Give Your AI a Place for Its Visual Output

Published: (March 11, 2026 at 05:20 PM EDT)
4 min read
Source: Dev.to

Source: Dev.to

Cover image for Give Your AI a Place for Its Visual Output

The Current Situation

Ask an AI agent to build you a content calendar. You get a markdown table sitting right there in the chat window—rows and columns of text that you have to squint at, copy out, and paste somewhere else.

Ask it for a dashboard. Some agents will generate HTML, maybe even open it in a browser, but it’s stuck on one machine. You can’t share it, you can’t collaborate on it, and if you’re not at your desk it doesn’t exist.

Ask it for a budget breakdown. You get a numbered list with dollar signs.

The output is always the same: text, trapped in a chat window, going nowhere. We tolerate it because the AI is so good at everything else, but the output remains basically a fancy text message.

The weird part is the AI can do so much more than this.

  • Ask Claude to generate a beautiful interactive calendar with drag‑and‑drop, color coding, and hover states. It writes the HTML and CSS in seconds.
  • Ask GPT to build you a dashboard with animated progress bars and real‑time charts. It produces gorgeous code without breaking a sweat.

The capability is there. That was never the problem.

The problem is there’s nowhere convenient for the AI to PUT it.

It writes perfect HTML and then dumps it into a chat message—a code block you have to copy, save as a file, figure out hosting, and deploy somewhere. Sure, there are hosting options (Vercel, Netlify, etc.), but those are for things you want to keep. Most agent output is temporary: a quick dashboard for a meeting, a budget breakdown you need for 20 minutes, a stand‑up board for today. You don’t want to spin up a project and maintain a deployment for something you need once.

By the time you’ve done all that, you could’ve just built the thing yourself.

The AI has no remote canvas, no URL, no place to render its output into something real and shareable without overhead. So it defaults to the only format a chat window supports: text.

A Vision for a Visual Layer

Imagine something different.

You ask your agent to track your marketing budget. Instead of a text dump like:

social ads: $4,200 / $5,000 (84%)
content production: $3,100 / $4,000 (77.5%)
influencer partnerships: $1,800 / $3,000 (60%)

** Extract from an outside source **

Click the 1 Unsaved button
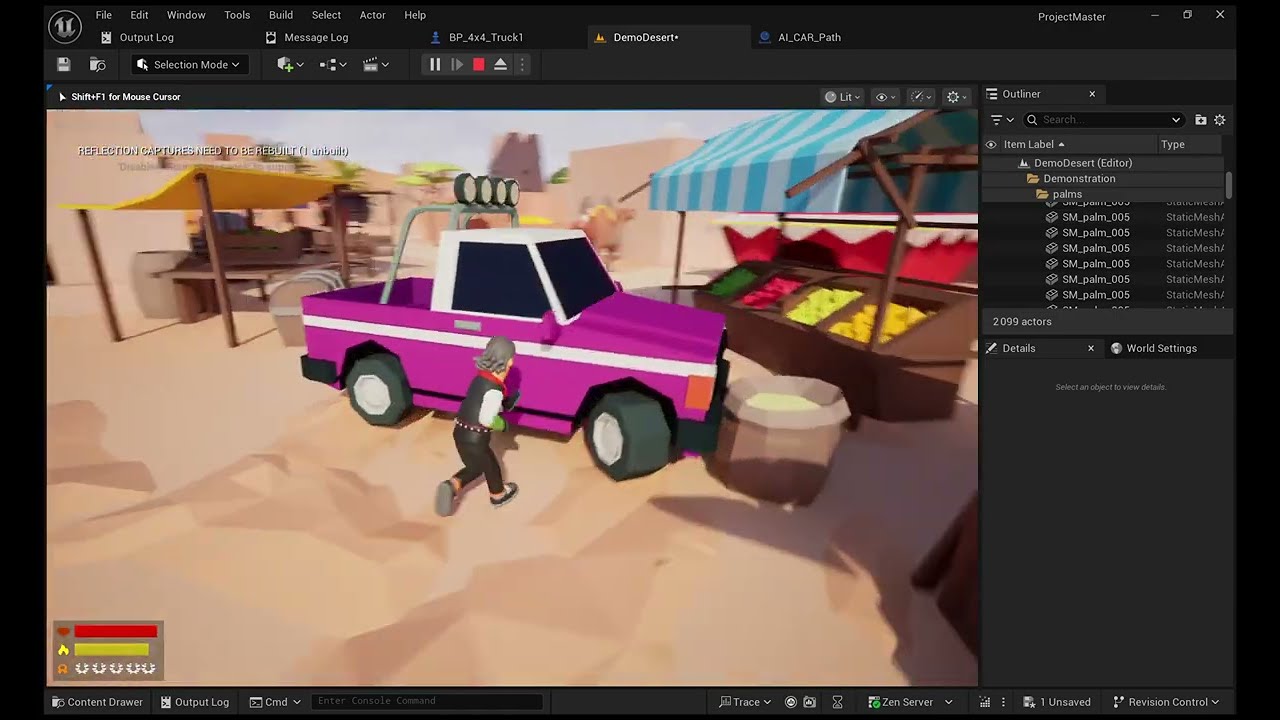1280x720 pixels. [x=1056, y=702]
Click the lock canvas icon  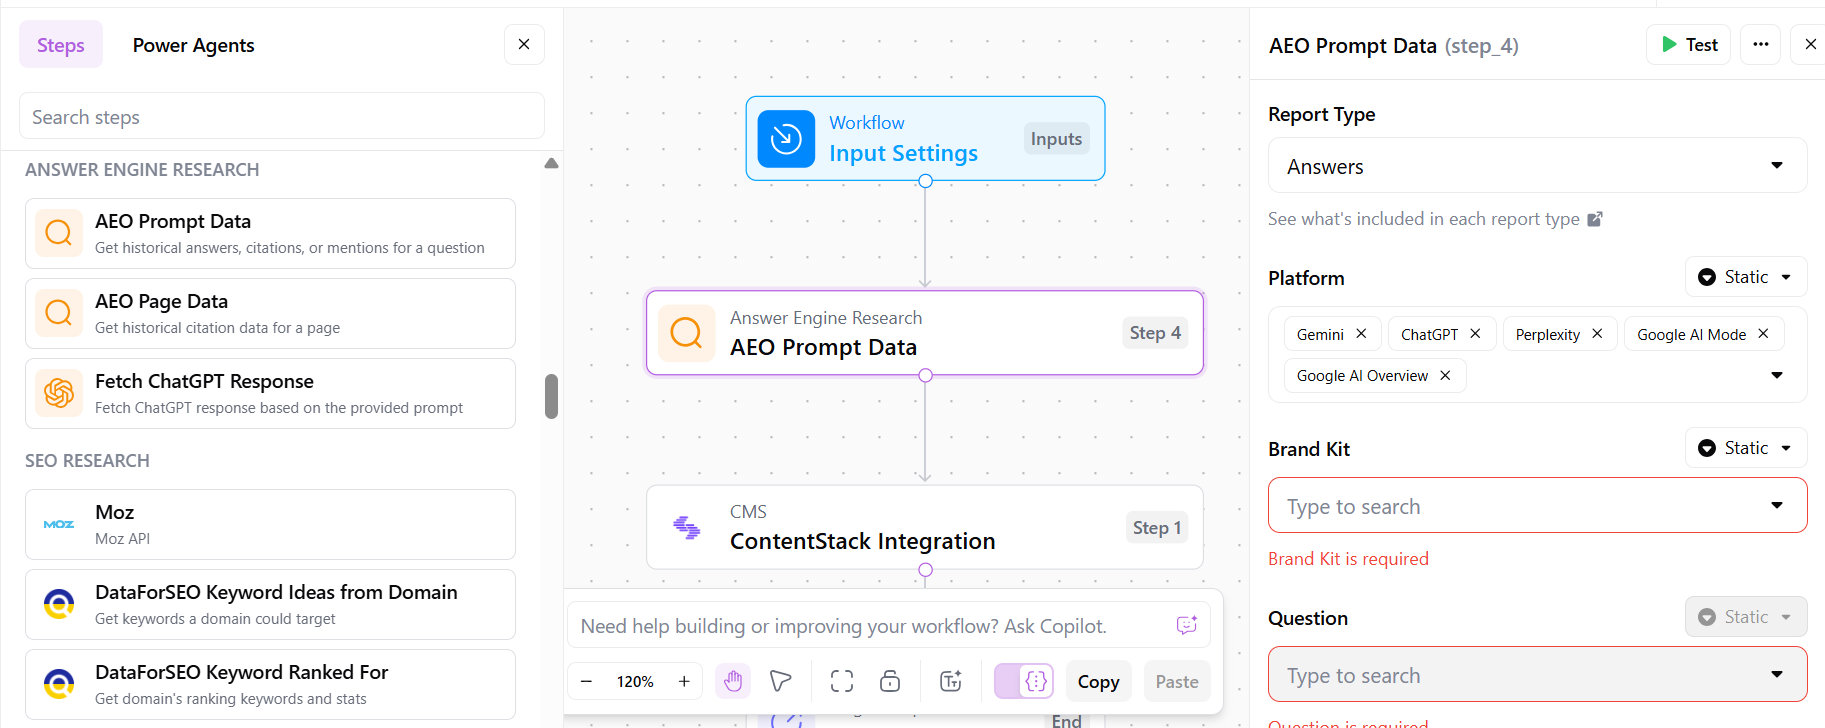pos(890,681)
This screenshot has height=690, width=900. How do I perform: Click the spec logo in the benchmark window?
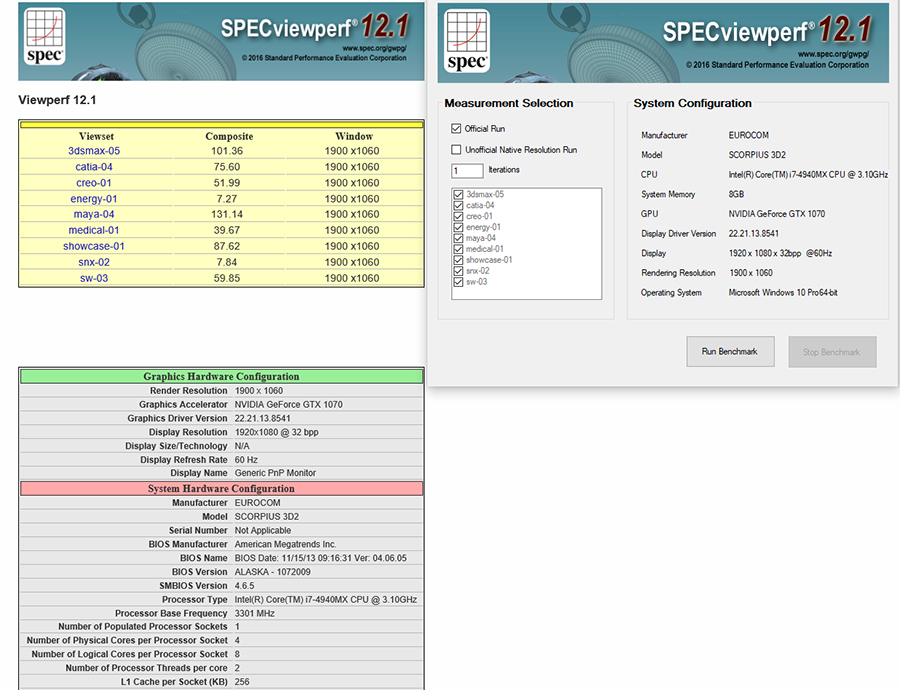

the agent has a visual layer. It renders a dashboard with progress bars, color coding, and a burn‑rate chart showing spend over time. Click any category for line items. The dashboard lives at a URL you can share in your team chat. Everyone sees it instantly—no login, no setup. When you’re done, it’s done.

Same AI. Same capability. Completely different output.

  • Before: your agent summarizes daily stand‑ups from Slack and gives you a text dump of paragraphs.
  • After: a live board—cards for each person, status tags, blockers flagged in red, shipped items in green. Anyone can open the link and see the state of everything at a glance.

The AI didn’t get smarter. You just gave it somewhere to put its work.

This is why the visual layer is the most important missing piece in the agent ecosystem right now.

Introducing gui.new

Everyone’s talking about memory, tool use, multi‑agent orchestration, reasoning… and yes, all of that matters. But we’re ignoring something fundamental: the output layer.

That’s why I built gui.new.

  • One API call.
  • Your agent sends HTML, gets back a URL.
  • Instant shareable page—no deploy, no hosting, no setup.
  • Real‑time multiplayer built in so anyone with the link sees the same thing.

It’s the visual layer your agent has been missing.